Each kiln was found to yield about six bags per run, a volume that is achieved by a 10 to 20 percent efficiency, with up to 80 percent of all the wood going to waste in the manufacturing process.
In 2000, it was estimated that about 1.6 million tonnes of charcoal were being consumed in the country annually, but the figure had grown to 2.5 million tonnes by 2013. Thus, with a 10 to 20 percent efficiency from the earth mound kilns, it would mean at least 25 million tonnes of wood would be required to meet this demand which is still on the rise .
The research reveals that between 40 to 75 percent of the charcoal is produced in arid and semi-arid lands (ASALs) where trees are already scarce. It also found that consumer preferences had driven the producers to use specific tree species like the Acacia spp, which are fast being exhausted in areas where it was available for use.
The naturally propagating tree was rarely supported to regrow, with most landowners (up to 70 percent) saying they did not engage in any management practice that supports tree regeneration after harvesting, posing a threat to their existence.
The landowners said they lacked tree planting and management skills and that most of the indigenous trees regenerated naturally, so they saw no need to participate in supporting their regeneration.

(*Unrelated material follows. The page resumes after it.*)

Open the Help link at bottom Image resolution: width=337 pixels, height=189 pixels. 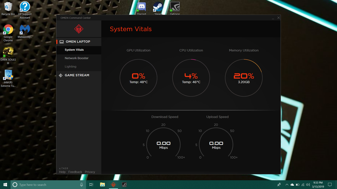[x=62, y=172]
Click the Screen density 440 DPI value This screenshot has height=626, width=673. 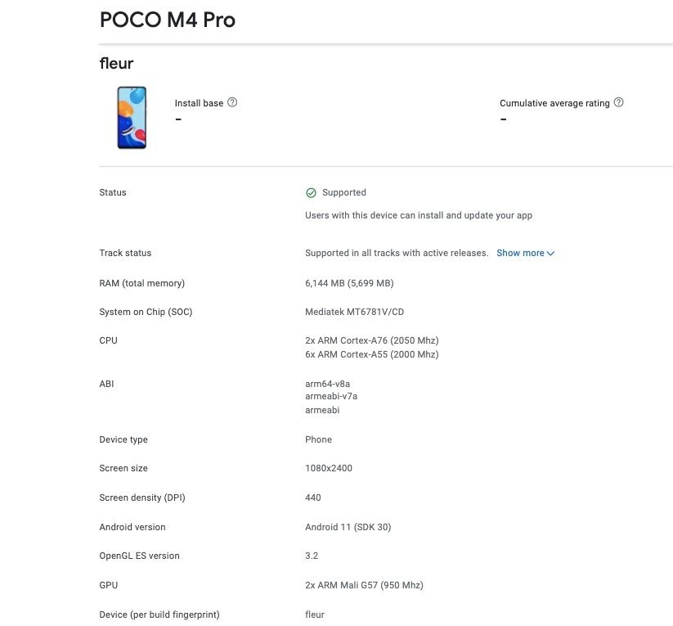[x=312, y=498]
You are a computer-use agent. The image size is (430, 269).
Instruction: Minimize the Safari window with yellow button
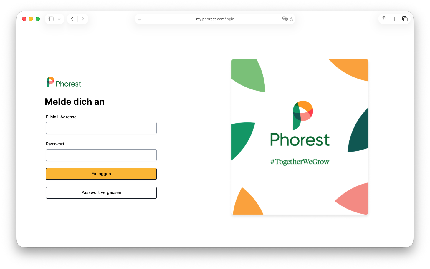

Only four percent had received some support on tree growing activities including provision of tree seedlings, sensitization on the need to plant trees after felling and the importance of using dead/ windfall wood in charcoal production, training/ information on agroforestry, intercropping and other environmental conservation practices, marketing, and training on pruning techniques
The charcoal sub-sector remains one of the most important sources of energy in Kenya, especially in the fast-expanding urban areas with about 60 percent of consumers relying on the commodity as their primary energy source, according to the research, whose consumer study focused on Nairobi and Mombasa , Kenya’s two largest cities.
The researchers called for a shift to greener cooking solutions to tame the growing demand for charcoal and improve production technologies to reduce unnecessary tree cutting.
“Contrary to the long-standing assumptions of the energy ladder, people are falling back or stacking energy sources to manage expenditure, reliability, meal diversity and cultural preferences,” said Phosiso Sola, who led the study. “Therefore, the solution is not just transition but also reduction in the amount of charcoal consumed in the household energy-mix by use of more efficient stoves and ensuring efficient and sustainable sourcing and production of charcoal.”
The research recommends that landowners, charcoal producers, and traders should be given support to address various challenges and improve on efficiency in the value chain to retain more trees in the landscape and earn more income.